--- Records supplied Enclosed Below ---
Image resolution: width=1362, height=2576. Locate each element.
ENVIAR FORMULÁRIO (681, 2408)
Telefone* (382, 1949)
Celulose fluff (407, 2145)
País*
--- End of Enclosed Records supplied ---
* [Your goal]:
Reply by returning the full set of records above exactly.

* [Solution to this task]:
Image resolution: width=1362, height=2576. Locate each element.
ENVIAR FORMULÁRIO (681, 2408)
Telefone* (382, 1949)
Celulose fluff (407, 2145)
País*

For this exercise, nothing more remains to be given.